As John told it, the Army launched his career as a cinematographer with his first film, Now We Are One. His Colonel asked John if he could handle a camera, John said “Sure,” and a cinematographic star was born. In 1970 he was hired to work at the Smithsonian as the staff photographer.
Over the next 43 years, John made some 206 movies. John was a relentless joker. “Yes,” he wrote, “I counted.” Numerous awards came his way in such a storied career, 135 to be exact. “Okay, I counted them too,” John quipped.
John was all too humble. His colleagues and fellow artists were unaware of his numerous awards. His lifetime career achievements included an Oscar for the 1985 Best Documentary Short, The Stone Carvers, spotlighting the artistry of master carvers Vincent Palumbo and Roger Moroni, whose sculptural work adorns the Washington National Cathedral.
He received an Oscar nomination for the 1980 documentary Generation on the Wind, 20 Emmy Awards, including five for Outstanding Individual Achievement, and 31 CINE Golden Eagle Awards.
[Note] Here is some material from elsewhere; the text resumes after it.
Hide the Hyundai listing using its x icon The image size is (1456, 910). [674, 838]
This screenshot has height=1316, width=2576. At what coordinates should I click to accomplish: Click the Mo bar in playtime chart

John’s cinematography can be seen in the film Gorgo (1961) and the 1995 PBS/Smithsonian production Dream Window, Reflections on the Japanese Garden.
In 2013 John pivoted from photojournalism and cinematography to focus on fine-art image-making. He had officially retired from his work at the Smithsonian by then but remained active as a volunteer Research Associate. After 40 years, he closed that chapter of his life to pursue his earliest passion for still-photo art, capturing ephemeral moments in nature and transforming the landscape through his viewfinder.
Exhibit co-curator and director of DRA grants and sponsorships Karen Schmitz said, “As co-curator, I am thinking of the ‘Butterfly Effect,’ how one small incident can have a big impact on the future. Starting with John as a boy finding an abandoned camera in the gutter, then decades later working as a cinematographer in 2007, and buying an art mirror at DRA after seeing it pictured in a local paper. John’s wife Alyssa mentioned that John did not talk about his past film career and awards. John was focused on the future, and his own photography jump-started after joining DRA. Interestingly, as I searched the exhibit archives on Flickr, it dawned on me that there are not many photos of John because he was taking most of the photos. Once again behind the camera.”
Alyssa still has the tray with the mirror. It will be on display at Del Ray Artisans for the John Hiller Retrospective until July 17. Life has a way of revisiting the past, returning full circle. In passing, John Whitcomb Hiller has found another way to make his life as a photographer change. It may be too soon to tell, but it seems he’s come home once again.